Cuando hice la primera comunión no había leído por razones obvias el poema de Rimbaud, pero cuando lo leí después me llamó la atención lo poco que cambian las cosas en tanto tiempo. A un chaval se le instruye en unos cuantos gestos litúrgicos, se le convence de que va a ser el rey de la fiesta por un día, se le colma de regalos, se deja besar por tías y otros familiares inidentificables, asiste absorto y estúpido a lo que pasa vestido de marinero en tierra, come en un restaurante agasajado por un gentío mareante, se enorgullece de sus zapatos de charol, toca el silbato que le han colgado al cuello y se siente como el amo de un cotarro de cuyas dimensiones no sabe nada. Y sigue vestido de marinero en tierra hasta que cuelga el uniforme.

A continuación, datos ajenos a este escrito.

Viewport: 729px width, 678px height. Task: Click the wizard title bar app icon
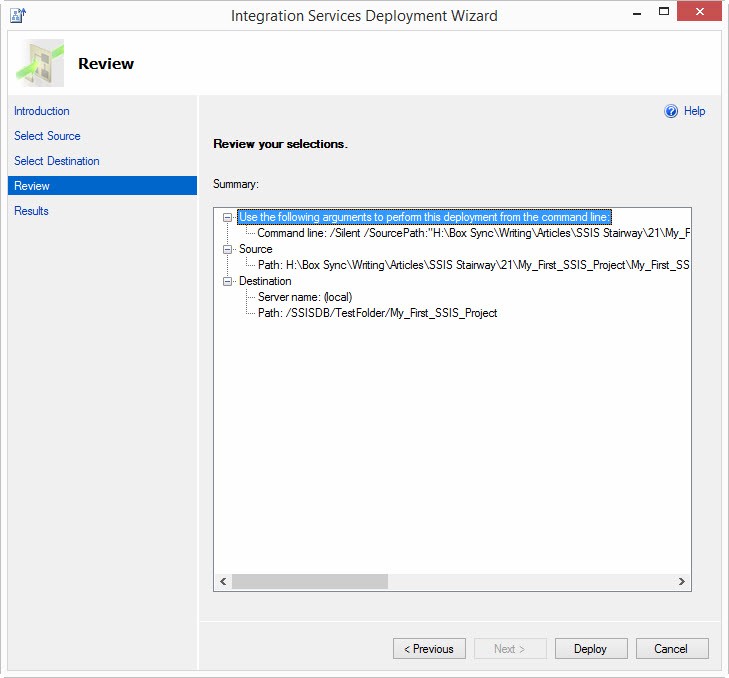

Así era al menos antes. Hoy los regalos, por ejemplo, son distintos a los de nuestra época: sigue el reloj inolvidable (yo todavía lo conservo aunque no sé donde), los juguetes absurdos, las fotos que con el tiempo uno termina odiando, el disfraz de almirante que nunca gobernará un barco ni falta que le hace y la sensación al día siguiente de que nada real ha sucedido, de que todo ha sido una comedia amable y de que uno sigue tan listo o tan gilipollas como cuando se sentó ante el altar para recibir eso que se llamaba la sagrada forma.

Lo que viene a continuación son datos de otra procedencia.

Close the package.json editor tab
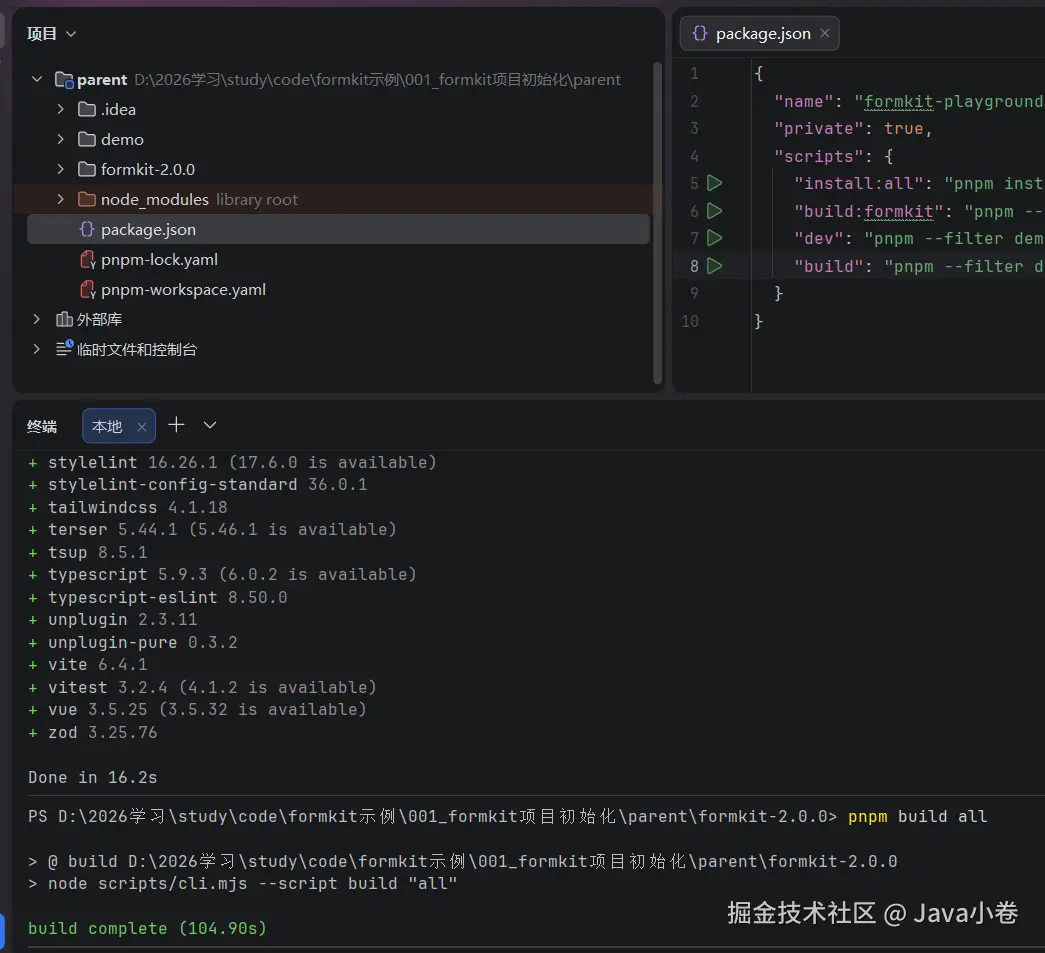Image resolution: width=1045 pixels, height=953 pixels. 825,33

Era una ceremonia iniciática a la que uno no podía negarse si no quería ser condenado al ostracismo familiar y social sin tener la menor idea de lo que significaba ostracismo y sólamente tenía vagas nociones concretas de lo que era familiar. Todos o casi todos hemos pasado por ello, y el que no lo haya hecho que levante el dedo.
Ahora más que antes la ceremonia de la primera comunión es un dispendio disparatado que cuesta una pasta gansa a los papás y que preludia la pasta aún más gansa que se va a invertir años después en la boda del niño o de la niña sin que en la sentencia de divorcio previsible se incluya la devolución del dinero.
Somos así, así nos han hecho y nuestra voluntad de cambiar de costumbres es nula. Lo único positivo es lo bien que suelen pasarlo los comulgantes y a veces los novios, porque no saben a ciencia cierta de qué ha ido la cosa ni tienen ganas de averiguarlo por si acaso se les derrumba el alma a los pies. Quienes hemos pasado por ambos trámites los recordamos envueltos en una neblina dulce, pero con la sensación inexplicable de que todo eso les ha ocurrido a otros que no éramos nosotros.
Indumentaria
No sé dónde estará mi traje de marinero en tierra, ni un silbato insoportable con el que di la tabarra en la comida, ni mis adorados zapatos de charol que nunca dejaron de brillar mientras duraron. Tampoco sé qué fue de mi traje de boda, aunque conservo el anillo nupcial en su estuche original y la corbata de ministro del ramo, de qué ramo no importa. La vida es una sucesión de ceremonias, nupciales o no, y sin ellas no sabríamos ubicarnos en el tiempo. Lo que pasa es que cuando uno se ve en una foto vestido de marinero sin barco o de Fred Astaire sin talento bailarín partiendo una tarta se da cuenta de lo deprisa que ha pasado el tiempo y de lo inútil que resulta intentar recuperarlo tal como era.
Lo que echo de menos de mi primera comunión es mi reloj ya inútil y mis zapatos de charol. Y el no poder vestir de marinero absurdo al salir a la calle. Tanto traje, tanto silbato, tanto guante blanco y tanto misal de nácar para no silbar, no usar guantes salvo en invierno y no necesitar el misal para nada. Loado sea Rimbaud, uno de mis poetas indispensables.